Pierce County will prioritize the revenue generated from this sales and use tax in the following ways:

  • Up to 30 percent of the funds will go to projects serving individuals with income below 30 percent of the area median income.
  • Up to 50 percent of the funds will go to projects serving individuals whose income is between 30 and 60 percent of the area median income.
  • Up to 20 percent of the funds will go to housing-related services, behavioral health treatment facilities, and related programs.

In 2022, the estimated medium family income was $101,800, or $25,450 per person in a four-person household.

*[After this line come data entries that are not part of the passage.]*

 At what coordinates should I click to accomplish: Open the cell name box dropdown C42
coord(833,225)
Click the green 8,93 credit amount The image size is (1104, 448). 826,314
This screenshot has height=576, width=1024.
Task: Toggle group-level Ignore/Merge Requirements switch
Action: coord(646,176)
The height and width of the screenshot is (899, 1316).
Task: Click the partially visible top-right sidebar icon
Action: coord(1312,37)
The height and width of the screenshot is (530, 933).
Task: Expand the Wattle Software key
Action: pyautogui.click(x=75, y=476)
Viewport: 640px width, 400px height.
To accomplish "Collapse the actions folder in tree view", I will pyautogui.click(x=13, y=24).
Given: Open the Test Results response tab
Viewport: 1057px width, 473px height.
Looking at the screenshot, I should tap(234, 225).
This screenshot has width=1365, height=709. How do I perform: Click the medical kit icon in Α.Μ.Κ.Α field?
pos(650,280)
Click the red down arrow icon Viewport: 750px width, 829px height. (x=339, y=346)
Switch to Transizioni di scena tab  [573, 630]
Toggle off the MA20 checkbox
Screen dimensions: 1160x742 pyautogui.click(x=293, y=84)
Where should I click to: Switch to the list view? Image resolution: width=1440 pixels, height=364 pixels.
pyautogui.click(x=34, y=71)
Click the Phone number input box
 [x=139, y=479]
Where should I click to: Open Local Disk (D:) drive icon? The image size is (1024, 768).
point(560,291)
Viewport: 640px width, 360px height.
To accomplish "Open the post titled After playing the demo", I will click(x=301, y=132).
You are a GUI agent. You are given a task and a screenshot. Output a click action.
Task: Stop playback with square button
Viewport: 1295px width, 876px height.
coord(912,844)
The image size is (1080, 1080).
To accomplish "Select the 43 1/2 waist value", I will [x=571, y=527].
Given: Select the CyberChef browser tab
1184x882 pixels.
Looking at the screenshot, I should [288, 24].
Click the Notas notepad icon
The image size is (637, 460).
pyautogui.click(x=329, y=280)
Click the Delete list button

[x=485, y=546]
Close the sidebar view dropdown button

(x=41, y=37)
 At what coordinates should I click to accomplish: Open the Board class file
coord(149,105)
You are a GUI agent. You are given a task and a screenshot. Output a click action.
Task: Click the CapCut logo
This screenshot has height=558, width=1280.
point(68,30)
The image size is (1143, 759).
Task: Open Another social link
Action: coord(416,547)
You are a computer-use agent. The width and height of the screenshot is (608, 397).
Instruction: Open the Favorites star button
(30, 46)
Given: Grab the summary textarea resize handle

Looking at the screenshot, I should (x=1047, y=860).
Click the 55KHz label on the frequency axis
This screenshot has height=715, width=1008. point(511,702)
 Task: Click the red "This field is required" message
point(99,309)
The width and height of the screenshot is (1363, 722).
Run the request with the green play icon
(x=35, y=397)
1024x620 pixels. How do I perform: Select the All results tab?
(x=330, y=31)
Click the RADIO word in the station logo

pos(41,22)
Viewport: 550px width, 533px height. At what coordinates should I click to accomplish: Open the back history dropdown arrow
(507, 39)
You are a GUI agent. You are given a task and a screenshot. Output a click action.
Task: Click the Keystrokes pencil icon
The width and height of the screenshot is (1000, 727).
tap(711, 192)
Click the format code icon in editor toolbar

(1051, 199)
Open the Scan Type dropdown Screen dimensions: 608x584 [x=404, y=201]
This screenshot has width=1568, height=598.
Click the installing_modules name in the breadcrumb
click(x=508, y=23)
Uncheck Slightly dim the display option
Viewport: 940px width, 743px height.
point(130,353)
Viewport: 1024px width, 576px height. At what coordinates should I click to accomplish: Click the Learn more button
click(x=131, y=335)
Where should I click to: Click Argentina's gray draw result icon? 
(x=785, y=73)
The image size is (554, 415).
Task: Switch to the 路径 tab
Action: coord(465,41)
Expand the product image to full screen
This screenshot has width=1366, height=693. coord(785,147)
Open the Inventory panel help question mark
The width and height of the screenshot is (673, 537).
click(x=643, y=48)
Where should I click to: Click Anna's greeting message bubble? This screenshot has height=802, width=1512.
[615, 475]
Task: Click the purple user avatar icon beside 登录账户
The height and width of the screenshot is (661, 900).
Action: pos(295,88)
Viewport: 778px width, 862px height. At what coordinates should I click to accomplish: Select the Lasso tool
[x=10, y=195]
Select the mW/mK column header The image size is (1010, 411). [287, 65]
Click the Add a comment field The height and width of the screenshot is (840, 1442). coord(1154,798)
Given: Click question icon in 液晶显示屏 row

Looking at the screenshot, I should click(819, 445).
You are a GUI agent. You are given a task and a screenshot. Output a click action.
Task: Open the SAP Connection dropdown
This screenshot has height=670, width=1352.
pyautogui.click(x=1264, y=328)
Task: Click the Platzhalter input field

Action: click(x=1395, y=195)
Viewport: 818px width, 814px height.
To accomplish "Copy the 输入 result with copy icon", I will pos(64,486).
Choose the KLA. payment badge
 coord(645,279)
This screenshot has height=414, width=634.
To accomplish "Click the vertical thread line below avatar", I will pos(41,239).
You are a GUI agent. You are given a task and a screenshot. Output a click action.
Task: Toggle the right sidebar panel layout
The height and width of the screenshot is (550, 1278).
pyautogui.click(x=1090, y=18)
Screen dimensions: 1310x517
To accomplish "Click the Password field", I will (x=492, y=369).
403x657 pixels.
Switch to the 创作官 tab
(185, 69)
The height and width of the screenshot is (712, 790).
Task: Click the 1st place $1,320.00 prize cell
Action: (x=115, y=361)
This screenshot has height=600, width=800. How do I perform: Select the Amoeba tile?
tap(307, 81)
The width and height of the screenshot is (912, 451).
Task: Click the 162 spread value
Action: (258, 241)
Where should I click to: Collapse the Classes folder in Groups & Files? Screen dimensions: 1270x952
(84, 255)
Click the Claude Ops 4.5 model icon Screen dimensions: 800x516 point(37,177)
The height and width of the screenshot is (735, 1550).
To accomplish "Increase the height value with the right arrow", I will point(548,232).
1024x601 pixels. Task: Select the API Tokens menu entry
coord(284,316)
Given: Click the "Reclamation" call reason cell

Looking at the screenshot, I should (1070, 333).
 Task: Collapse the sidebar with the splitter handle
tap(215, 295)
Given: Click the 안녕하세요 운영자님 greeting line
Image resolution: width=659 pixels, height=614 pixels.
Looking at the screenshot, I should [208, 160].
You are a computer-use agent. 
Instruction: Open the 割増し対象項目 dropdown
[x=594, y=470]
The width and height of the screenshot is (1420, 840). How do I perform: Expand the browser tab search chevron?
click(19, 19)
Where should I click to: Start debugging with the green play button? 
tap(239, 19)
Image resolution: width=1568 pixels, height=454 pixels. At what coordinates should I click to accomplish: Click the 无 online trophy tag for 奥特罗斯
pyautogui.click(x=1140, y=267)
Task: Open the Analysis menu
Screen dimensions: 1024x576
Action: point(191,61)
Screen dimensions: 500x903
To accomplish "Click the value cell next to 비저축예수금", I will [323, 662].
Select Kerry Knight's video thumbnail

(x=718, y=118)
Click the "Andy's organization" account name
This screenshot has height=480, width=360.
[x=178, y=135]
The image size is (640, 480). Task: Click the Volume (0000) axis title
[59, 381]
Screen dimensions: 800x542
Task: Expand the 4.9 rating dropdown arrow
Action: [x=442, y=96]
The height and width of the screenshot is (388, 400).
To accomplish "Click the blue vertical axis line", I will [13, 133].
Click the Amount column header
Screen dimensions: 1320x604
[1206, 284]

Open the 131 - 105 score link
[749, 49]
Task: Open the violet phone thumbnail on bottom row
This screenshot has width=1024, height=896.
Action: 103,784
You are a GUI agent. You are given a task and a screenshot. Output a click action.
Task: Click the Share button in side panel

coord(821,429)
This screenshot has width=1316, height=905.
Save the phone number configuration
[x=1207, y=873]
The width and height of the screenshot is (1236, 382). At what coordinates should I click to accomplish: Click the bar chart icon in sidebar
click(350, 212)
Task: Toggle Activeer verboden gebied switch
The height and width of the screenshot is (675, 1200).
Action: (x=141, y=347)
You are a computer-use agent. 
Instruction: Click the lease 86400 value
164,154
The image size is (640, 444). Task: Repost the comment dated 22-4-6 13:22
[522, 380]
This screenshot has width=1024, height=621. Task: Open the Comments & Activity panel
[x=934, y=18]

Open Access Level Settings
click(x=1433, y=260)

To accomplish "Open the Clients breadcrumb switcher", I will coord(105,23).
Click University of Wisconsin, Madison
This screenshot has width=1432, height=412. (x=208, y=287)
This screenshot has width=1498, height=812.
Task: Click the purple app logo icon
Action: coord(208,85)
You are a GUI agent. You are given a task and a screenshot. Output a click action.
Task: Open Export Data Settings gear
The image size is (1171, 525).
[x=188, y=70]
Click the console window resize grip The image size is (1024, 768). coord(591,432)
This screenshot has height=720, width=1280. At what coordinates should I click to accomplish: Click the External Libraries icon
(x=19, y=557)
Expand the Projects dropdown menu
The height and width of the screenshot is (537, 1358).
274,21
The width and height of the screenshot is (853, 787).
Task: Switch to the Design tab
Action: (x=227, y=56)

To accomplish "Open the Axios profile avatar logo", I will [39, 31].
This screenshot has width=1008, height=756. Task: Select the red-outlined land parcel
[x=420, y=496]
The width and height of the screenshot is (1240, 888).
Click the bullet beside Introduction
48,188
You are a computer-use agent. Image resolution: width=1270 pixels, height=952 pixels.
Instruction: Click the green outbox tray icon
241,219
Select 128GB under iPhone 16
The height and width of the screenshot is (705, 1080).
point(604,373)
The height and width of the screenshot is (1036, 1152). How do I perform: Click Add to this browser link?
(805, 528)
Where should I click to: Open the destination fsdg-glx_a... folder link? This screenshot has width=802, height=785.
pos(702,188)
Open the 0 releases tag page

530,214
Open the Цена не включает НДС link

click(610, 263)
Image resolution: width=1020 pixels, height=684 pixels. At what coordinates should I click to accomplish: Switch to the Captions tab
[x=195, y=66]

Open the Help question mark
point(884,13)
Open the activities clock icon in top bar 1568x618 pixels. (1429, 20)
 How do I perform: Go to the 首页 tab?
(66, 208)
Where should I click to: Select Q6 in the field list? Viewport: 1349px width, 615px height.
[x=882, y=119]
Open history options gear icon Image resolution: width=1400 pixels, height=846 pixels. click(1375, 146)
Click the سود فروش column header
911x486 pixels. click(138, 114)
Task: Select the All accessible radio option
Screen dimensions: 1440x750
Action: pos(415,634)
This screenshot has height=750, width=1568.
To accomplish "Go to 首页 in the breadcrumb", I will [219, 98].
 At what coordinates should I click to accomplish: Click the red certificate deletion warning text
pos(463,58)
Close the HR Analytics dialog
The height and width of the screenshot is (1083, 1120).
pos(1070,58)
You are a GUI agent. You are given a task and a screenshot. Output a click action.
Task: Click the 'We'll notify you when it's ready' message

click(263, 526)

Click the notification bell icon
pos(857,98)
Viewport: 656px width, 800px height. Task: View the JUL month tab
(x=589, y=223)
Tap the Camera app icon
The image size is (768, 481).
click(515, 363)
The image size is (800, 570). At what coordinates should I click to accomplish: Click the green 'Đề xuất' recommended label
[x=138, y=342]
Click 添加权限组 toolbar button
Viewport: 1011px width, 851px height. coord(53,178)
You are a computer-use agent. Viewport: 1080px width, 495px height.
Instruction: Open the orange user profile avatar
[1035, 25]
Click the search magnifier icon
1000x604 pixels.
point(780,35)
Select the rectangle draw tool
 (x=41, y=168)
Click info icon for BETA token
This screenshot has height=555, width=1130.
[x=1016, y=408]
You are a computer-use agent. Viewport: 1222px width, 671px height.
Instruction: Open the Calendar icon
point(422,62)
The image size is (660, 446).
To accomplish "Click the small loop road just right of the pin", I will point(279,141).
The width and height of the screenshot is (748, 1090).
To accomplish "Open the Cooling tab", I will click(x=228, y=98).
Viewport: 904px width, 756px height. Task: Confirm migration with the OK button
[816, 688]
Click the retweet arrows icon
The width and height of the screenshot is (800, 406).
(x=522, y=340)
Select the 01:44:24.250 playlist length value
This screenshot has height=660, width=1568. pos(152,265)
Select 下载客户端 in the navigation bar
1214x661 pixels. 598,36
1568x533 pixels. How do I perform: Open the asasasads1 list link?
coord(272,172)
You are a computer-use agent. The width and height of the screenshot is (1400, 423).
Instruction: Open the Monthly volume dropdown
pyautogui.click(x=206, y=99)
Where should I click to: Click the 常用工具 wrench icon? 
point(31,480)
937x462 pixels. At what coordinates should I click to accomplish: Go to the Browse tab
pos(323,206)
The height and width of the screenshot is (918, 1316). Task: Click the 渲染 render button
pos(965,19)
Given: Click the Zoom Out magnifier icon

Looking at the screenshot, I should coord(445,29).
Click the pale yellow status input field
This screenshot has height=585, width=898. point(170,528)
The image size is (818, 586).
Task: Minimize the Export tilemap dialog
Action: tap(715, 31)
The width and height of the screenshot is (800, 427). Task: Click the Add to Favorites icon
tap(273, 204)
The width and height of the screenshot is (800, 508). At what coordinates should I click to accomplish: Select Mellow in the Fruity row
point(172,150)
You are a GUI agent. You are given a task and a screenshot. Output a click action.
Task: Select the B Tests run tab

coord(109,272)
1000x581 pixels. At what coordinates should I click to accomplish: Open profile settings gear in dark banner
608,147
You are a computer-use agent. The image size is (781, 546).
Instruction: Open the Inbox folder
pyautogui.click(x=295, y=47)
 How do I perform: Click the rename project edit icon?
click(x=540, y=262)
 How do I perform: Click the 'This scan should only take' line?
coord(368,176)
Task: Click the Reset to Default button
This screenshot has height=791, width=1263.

The sales tax is expected to generate approximately $20 million in revenue a year. The County’s Comprehensive Plan to End Homelessness estimates that Pierce County spends roughly $40 million a year to operate the homeless crisis response system and needs to spend an additional $117 million a year to fully fund the system in the next five years.

“This revenue source will give us access to much needed resources to help those in need of an affordable place to live, including our veteran community and those fleeing abusive, and often deadly situations at home,” said Council Chair Ryan Mello (District 4). “This Act will also help those who get up every day for work, but simply can’t find affordable housing in Pierce County. This Act will help build and preserve 600 – 800 affordable housing units every year in Pierce County.”

The Act tasks the Human Services Department with the development of a six-year advisory expenditure and implementation plan based on the allowed uses of the fund, the Council's identified priorities, and the goals and strategies contained in the 2022 Pierce County Housing Action Strategy. This plan will be created in collaboration with the Pierce County Community Development Corporation, the Behavioral Health Advisory Board, the Comprehensive Plan to End Homelessness Implementation Advisory Board, or successor organizations, and community partners.

The Housing Action Strategy was adopted in November 2022 and found Pierce County must build at least 50,600 housing units at 50% of Area Medium Income (AMI) or less by 2044. The strategy also found that over half of these units must be affordable to households earning 30% AMI or less.

“Just like the Maureen Howard Affordable Housing Act states, Maureen was fearless and committed to her advocacy for the homeless,” said Council Vice Chair Marty Campbell (District 5). “With the multiple investments this Act will make in addressing affordable housing, her legacy will continue; The Maureen Howard Affordable Housing Act will help thousands of people.”

The Pierce County Council must approve all expenditures from the fund and periodically establish funding priorities by resolution or through the Council’s normal budget process. Any unexpended funds remaining at the end of any budget year shall be carried forward from year to year and not be transferred to the general fund.

A key vote in the passage of this legislation was Councilmember and Executive Pro Tempore Dave Morell (District 1). In December, and again in March, he motioned for a continuance to allow more time to work through key details, such as spending priorities and accountability measures for spending.

“There is undoubtedly a need for additional funding and resources to address affordable housing,” said Morell. “Any new tax needs to be coupled with a plan and accountability measures. Those were my primary concerns when this came to the Council for final consideration before, and I feel my concerns were addressed.”